How to complete this task. Repeat, word for word, every line from the line holding "How do I perform: Click" through the final line of the entries below. Skip all pictures.

Dataset entries.

########

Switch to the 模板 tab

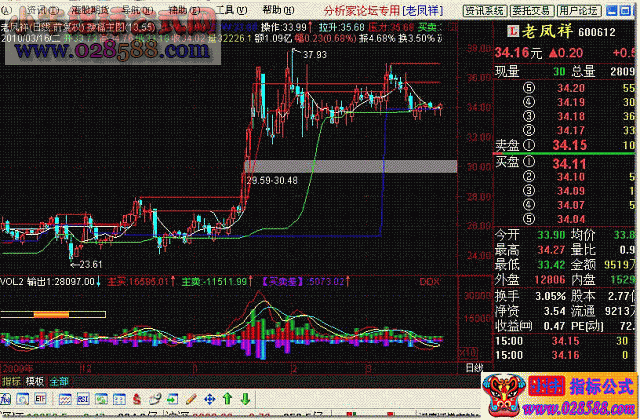point(34,381)
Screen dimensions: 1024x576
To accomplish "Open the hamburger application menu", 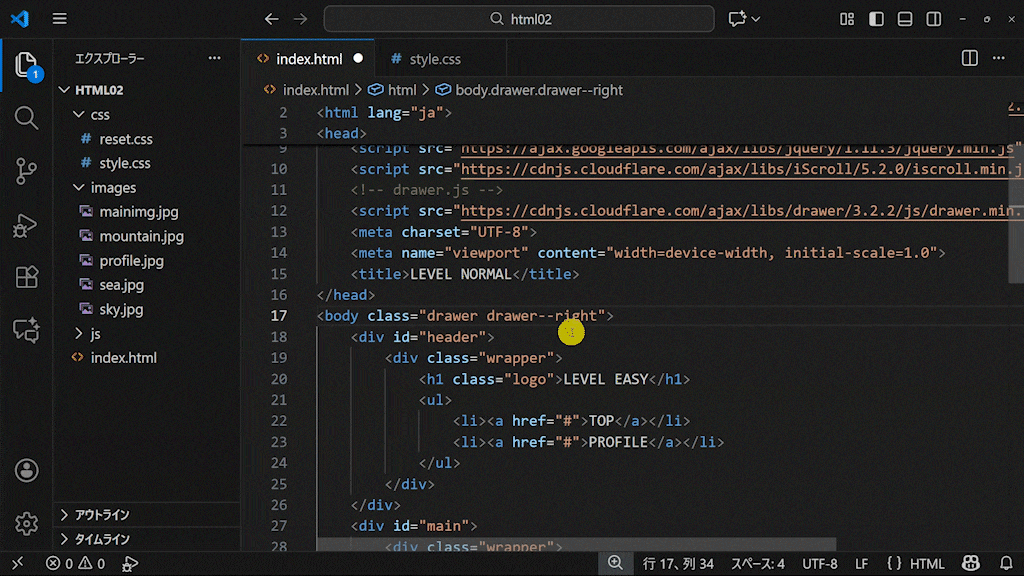I will [x=60, y=19].
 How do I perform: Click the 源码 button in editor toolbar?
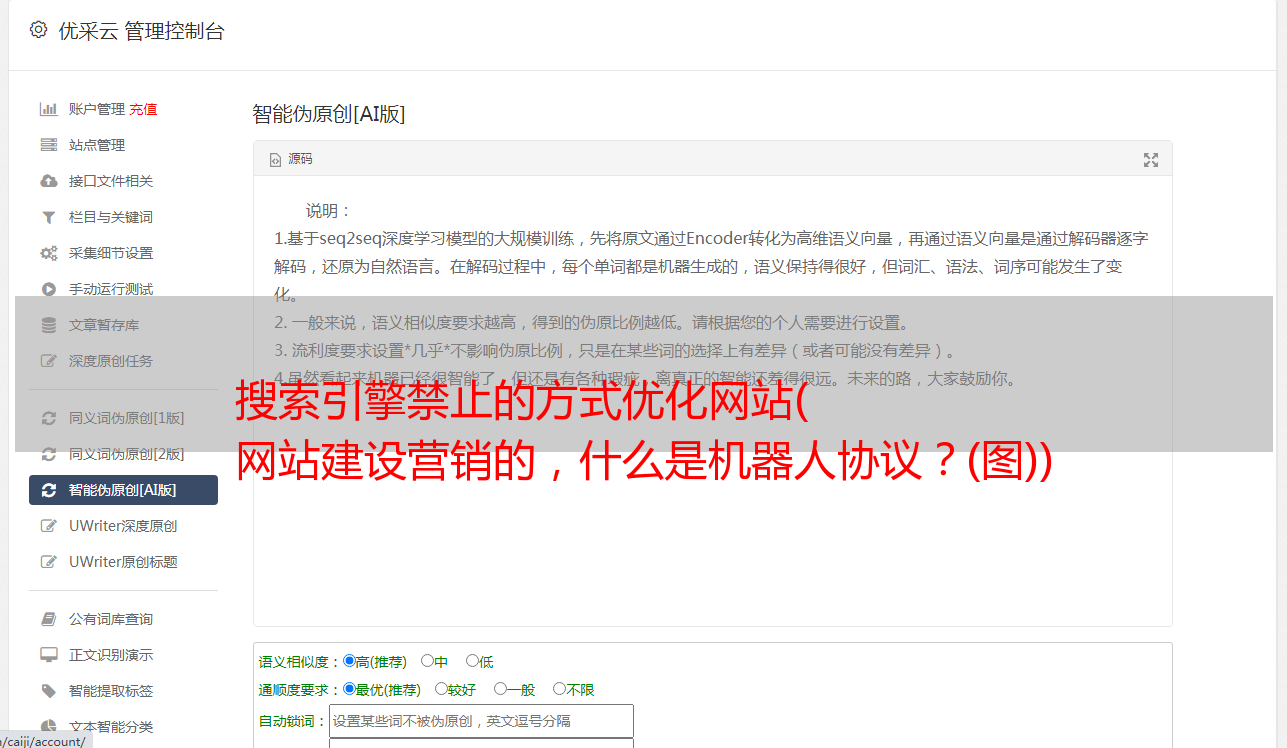click(x=291, y=159)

########

Solution.
 How do I perform: Click the 源码 button in editor toolbar?
click(x=291, y=159)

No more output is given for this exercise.